# COVID-19 Tracker - USA

This notebook provides basic information about trends in COVID-19 hospitalizations and deaths in the US at the country, state and county levels. The data is provided by the New York Times, who gathers it based on reports from state and local health agencies. More information on the NYT dataset is available [here](https://github.com/nytimes/covid-19-data).
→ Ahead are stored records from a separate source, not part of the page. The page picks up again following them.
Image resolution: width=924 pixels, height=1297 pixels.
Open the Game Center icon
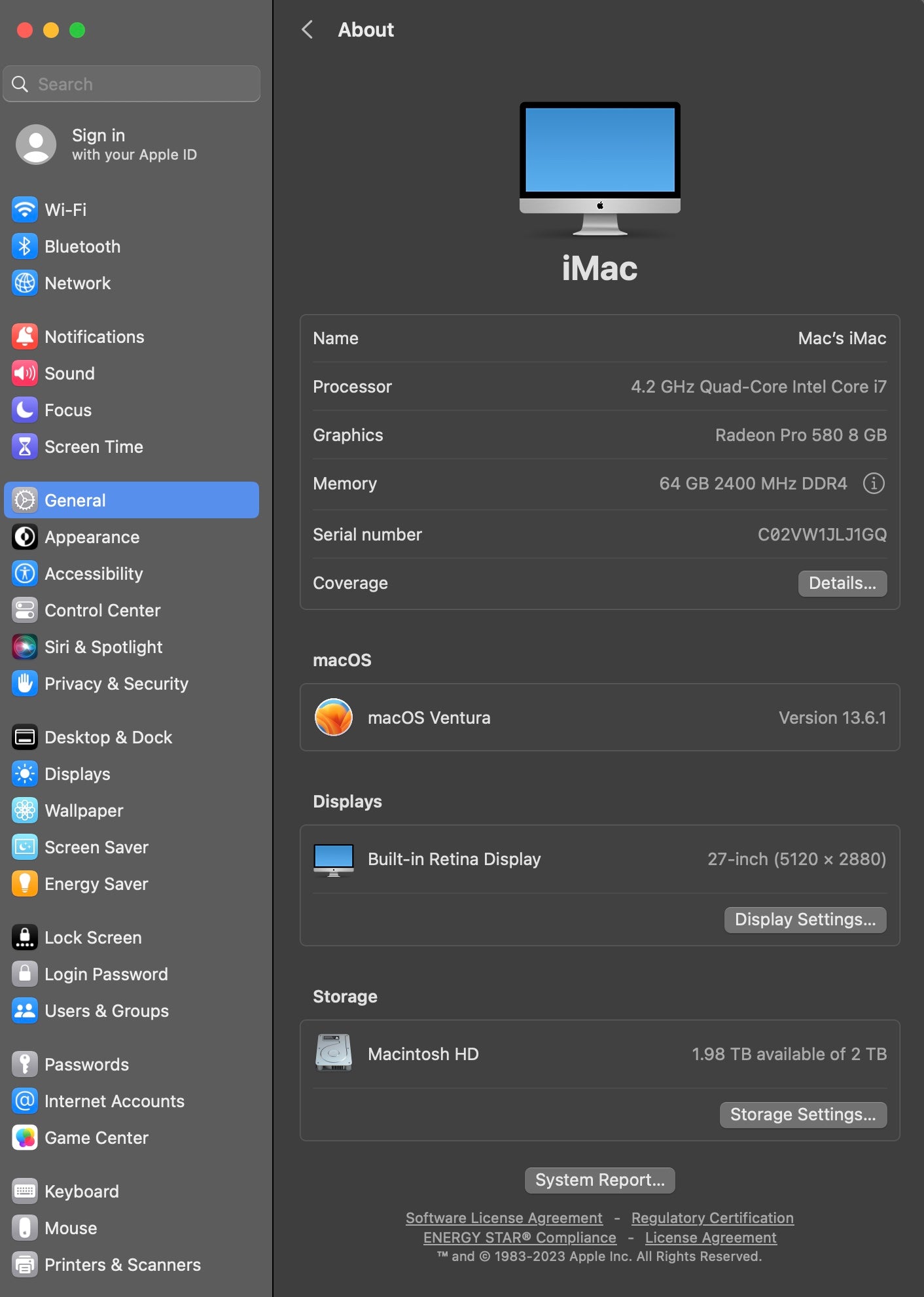click(25, 1138)
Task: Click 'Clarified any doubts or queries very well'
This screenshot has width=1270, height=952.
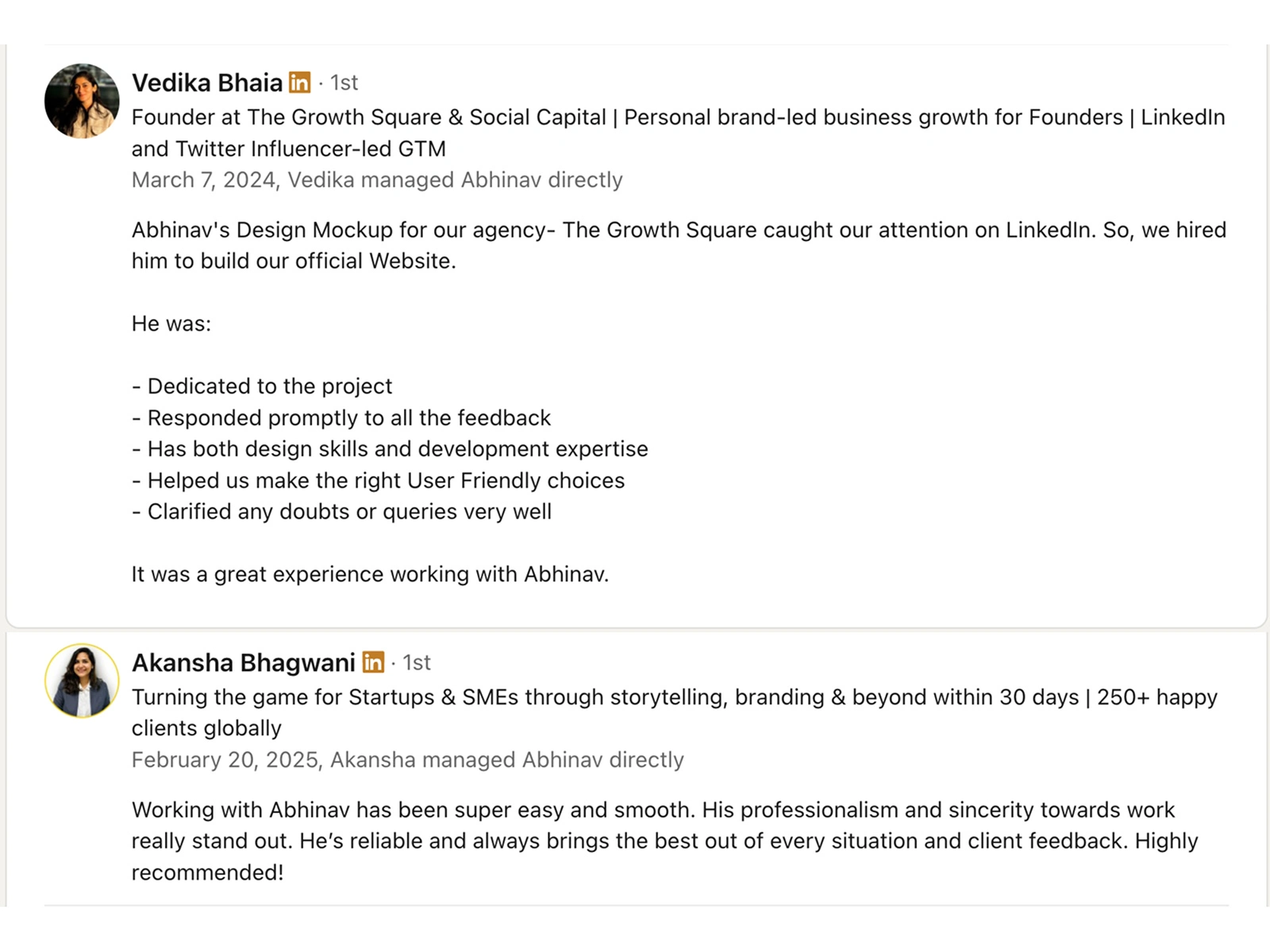Action: [341, 512]
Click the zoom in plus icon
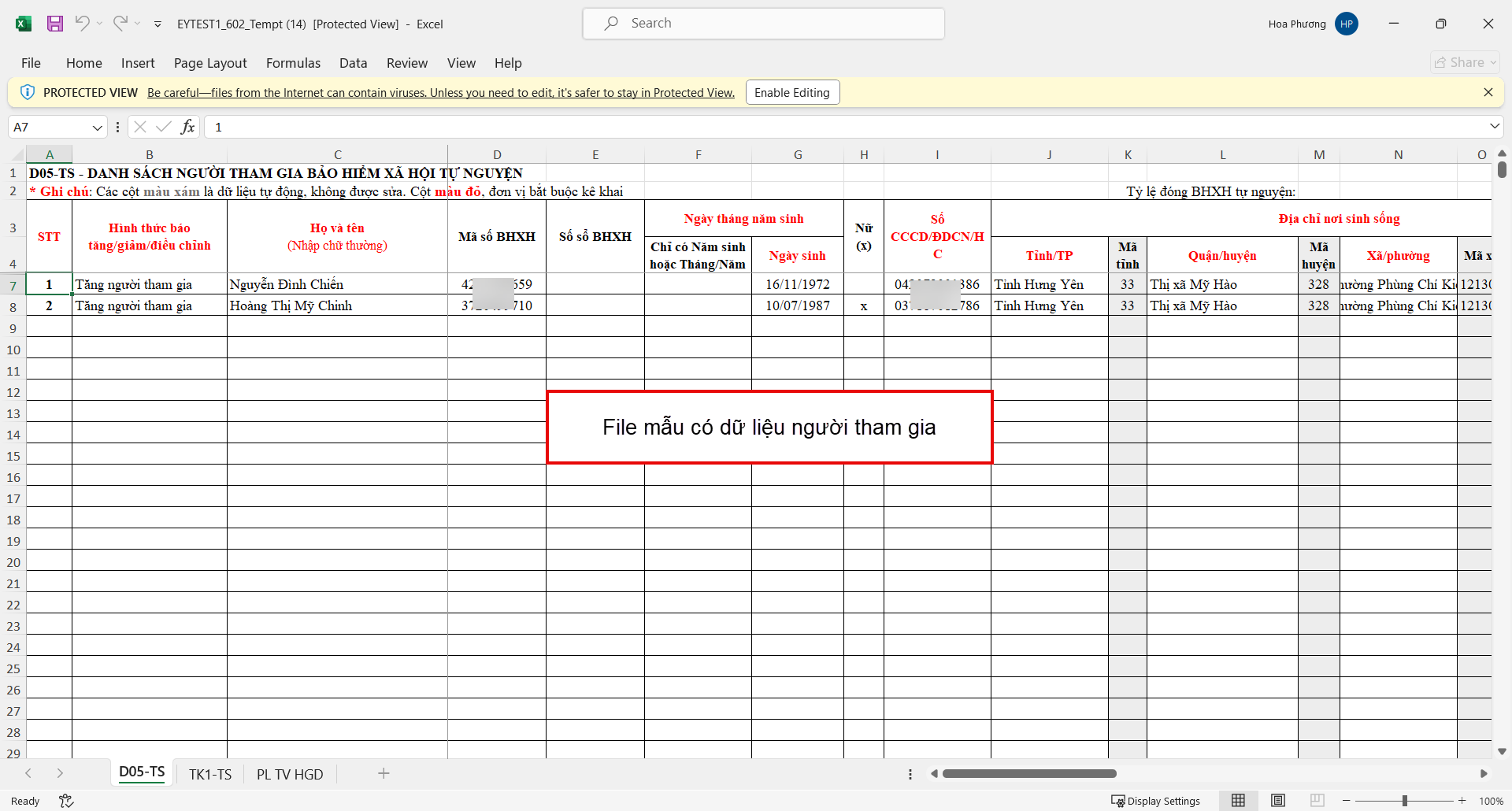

## How to Use this Notebook
The key is just to make sure that the NYT dataset is up-to-date.  The data is provided as a GitHub repository, which is included as a submodule of this repo.  Therefore, to update the data to the latest version, you simply need to issue the following command from within the top-level directory:

> git pull --recurse --submodules

If this is the first time you have run the notebook, you may first need to run the following command to properly set up the dataset:

> git submodule update --init --recursive

## Module Imports

In [0]:
import pandas as pd
import numpy as np

import plotly.offline as po
import plotly.graph_objects as go
import plotly.express as px

import requests

import io

from statsmodels.tsa.seasonal import STL
from scipy import stats

from huntlib.util import benfords

from datetime import datetime

import json

import ipywidgets as widgets
from IPython.display import display

from tqdm.auto import tqdm

## Parameters & Setup
Some basic notebook config parameters here.  

___ROLLING_AVERAGE_DAYS___ is the number of days upon which to compute rolling averages for the timeline view. The deafault is 7 days, so 1-week averages.
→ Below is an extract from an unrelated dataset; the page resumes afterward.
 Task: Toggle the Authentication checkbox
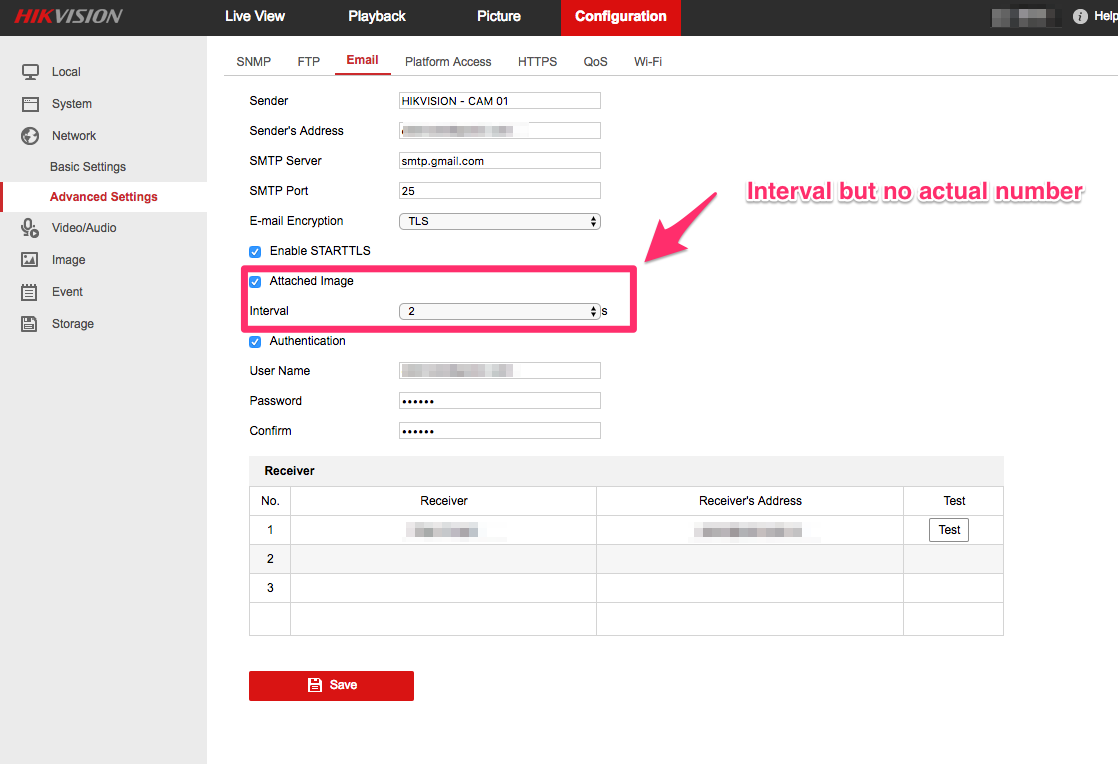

___RECENT_DAYS___ is the number of days of history to consider when creating the activity heatmaps.  The default is 14 days, so the maps will reflect the most recent 2 weeks worth of data.

In [0]:
ROLLING_AVERAGE_DAYS = 7
RECENT_DAYS = 14

## Load and Prepare the Data

### Load Geographic Data
First we load the data we'll use to create the maps.  These basically are just a set of coordinates for creating the outlines of the states and counties, tied to [FIPS location codes](https://en.wikipedia.org/wiki/FIPS_county_code).  The file we're using originally came from https://raw.githubusercontent.com/plotly/datasets/master/geojson-counties-fips.json. 

In [0]:
with open('geojson-counties-fips.json', 'r') as f:
    counties = f.read()
    
counties_geojson = json.loads(counties)

### Load the New York Times COVID-19 Data
Now we'll load the county-level COVID-19 data into a DataFrame.  We'll also fix it up a little by converting types in some of the important columns.

In [0]:
us_counties = pd.read_csv('covid-19-data/us-counties.csv', parse_dates=['date'])

us_counties['fips'] = us_counties['fips'].astype('object')
us_counties['county'] = us_counties['county'].astype('category')
us_counties['state'] = us_counties['state'].astype('category')

us_counties.info()

### Collate Data
The NYT dataset provides cumulative counts for each day, since the first case in the US. For our purposes, we're more interested in the per-day counts (i.e., the actual number of new cases or deaths for a single day).  

In order to compute these from the cumulative counts, we first find all the unique _(state, county)_ pairs, then extract them each as temporary DataFrames.  Within each of these temporary frames, we can then subtract adjacent rows from each other to determine the delta, which is the count of new cases/deaths for each day.  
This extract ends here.